Vio que uno de los chicos se agachaba y luego arrojaba algo en su dirección. El hombre atinó a protegerse el rostro antes de que el vidrio de la ventana explotara en mil pedazos.
¡¡¡Caray, que les pasa!!!
-¡Esto no fue lo que te pedí, Santa, viejo degenerado!- chilló el chico que había arrojado la piedra, alzando un trenecito por sobre su cabeza-. ¡Te pedí una bicicleta, no esta porquería! ¡Quiero mi bicicleta, AHORA!
-¡Me rompieron la ventana, son unos malcriados ¡Voy a llamar a sus padres! ¿Me escucharon?
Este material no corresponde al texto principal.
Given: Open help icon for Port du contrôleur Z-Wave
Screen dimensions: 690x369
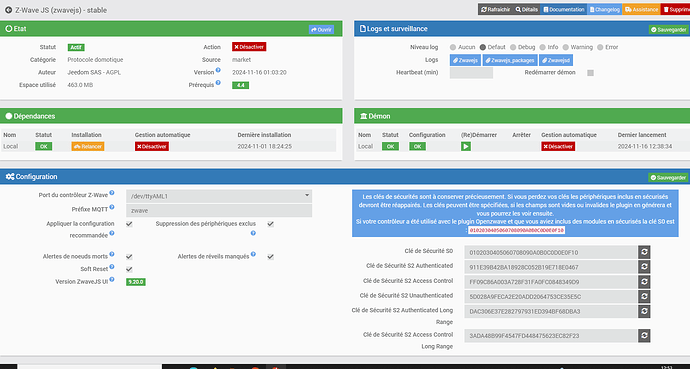Looking at the screenshot, I should (112, 193).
Ahora mismo voy a…
Más piedras comenzaron a volar por los aires. Una de ellas, del tamaño de un puño, dio de lleno en su mejilla y sus ojos se inundaron en lágrimas.
El hombre gritó y trató de cerrar los postigos, pero la lluvia de piedras arreció y tuvo que refugiarse detrás del respaldo del sillón. Y en ese momento los chicos comenzaron a entrar por la ventana.
Algunos se cortaban con los vidrios, pero igual seguían adelante. Parecían enardecidos. El hombre salió de su improvisado refugio y atacó al primero que se le acercó.
Lo derribó de un puñetazo, y luego hizo lo mismo con el segundo. Estaba a punto de hacerse cargo del tercero cuando sintió que algo duro y pesado se le hundía en la frente. Otra piedra. El hombre sintió que la sangre le corría caliente por la cara, y luego se desmayó.
Se despertó preso de un dolor inconmensurable en el estómago. Trató de aferrárselo con las manos, pero no pudo: se las habían atado al respaldo de la cama. Alzó la cabeza. Los chicos lo rodeaban. La habitación estaba en penumbras, los ojos de los chicos brillaban como los de los gatos.
El hombre volvió a sentir aquel dolor agudísimo y bajó la vista hacia su panza. Los chicos le habían abierto la carne: metían sus manitas dentro del estómago y apretujaban y removìan sus entrañas. El hombre se sintió a punto de desmayar otra vez.
-¿Dónde están nuestros juguetes, Santa?- le dijeron a coro.
-No lo sé- gruñó el hombre, ya les dije… yo no soy Santa…por favor…

Su cuerpo se convulsionó y sus ojos se pusieron en blanco. Segundos después, el hombre expiró.
-No, no es Santa- suspiró el chico que quería el juego de “Call Of Duty”.
Retiró sus manos de la barriga abierta del hombre y las limpió en las sábanas de la cama.
-¿Quién es el siguiente?-
Otro de los chicos, el del trencito eléctrico, consultó un papel.
-Vive en la calle San Juan 132. Lo vimos ayer en el Centro Comercial del Este.
-Tal vez sea él.
Tarde o temprano encontraremos al verdadero Santa. Y entonces tendrá que darnos los juguetes que pedimos.
-¡Sí!- gritaron con entusiasmo los otros chicos, aplaudiendo y dando pequeños saltitos de alegría.
Recogieron sus juguetes y se marcharon del lugar.
Media hora después, un hombre flaco, que acababa de despertarse de la siesta, abrió la puerta a un chico menudo, que sostenía con sus manos un camioncito de juguete.
-Este no es el juguete que te pedí, Santa- dijo el chico, mirándolo con ojos furibundos.